***** RAW DATA *****
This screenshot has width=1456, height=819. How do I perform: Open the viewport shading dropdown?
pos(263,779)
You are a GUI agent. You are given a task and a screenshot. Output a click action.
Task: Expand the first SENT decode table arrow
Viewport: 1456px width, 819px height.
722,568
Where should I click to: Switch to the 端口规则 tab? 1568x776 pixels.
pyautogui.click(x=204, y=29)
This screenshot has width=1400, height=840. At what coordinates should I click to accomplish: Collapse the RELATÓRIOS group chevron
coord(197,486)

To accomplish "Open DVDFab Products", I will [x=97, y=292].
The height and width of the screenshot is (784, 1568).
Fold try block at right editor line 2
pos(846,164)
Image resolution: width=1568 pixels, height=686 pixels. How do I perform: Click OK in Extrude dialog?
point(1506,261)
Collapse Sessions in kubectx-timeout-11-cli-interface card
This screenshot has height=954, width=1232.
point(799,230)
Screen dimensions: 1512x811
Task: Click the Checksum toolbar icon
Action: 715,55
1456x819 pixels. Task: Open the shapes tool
*****
__EXERCISE OBJECTIVE__.
Return the listing above in full, character for character.

__ANSWER SECTION__.
This screenshot has width=1456, height=819. How do I perform: Open the viewport shading dropdown?
pos(263,779)
You are a GUI agent. You are given a task and a screenshot. Output a click action.
Task: Expand the first SENT decode table arrow
Viewport: 1456px width, 819px height.
722,568
Where should I click to: Switch to the 端口规则 tab? 1568x776 pixels.
pyautogui.click(x=204, y=29)
This screenshot has width=1400, height=840. At what coordinates should I click to accomplish: Collapse the RELATÓRIOS group chevron
coord(197,486)

To accomplish "Open DVDFab Products", I will [x=97, y=292].
The height and width of the screenshot is (784, 1568).
Fold try block at right editor line 2
pos(846,164)
Image resolution: width=1568 pixels, height=686 pixels. How do I perform: Click OK in Extrude dialog?
point(1506,261)
Collapse Sessions in kubectx-timeout-11-cli-interface card
This screenshot has height=954, width=1232.
point(799,230)
Screen dimensions: 1512x811
Task: Click the Checksum toolbar icon
Action: 715,55
1456x819 pixels. Task: Open the shapes tool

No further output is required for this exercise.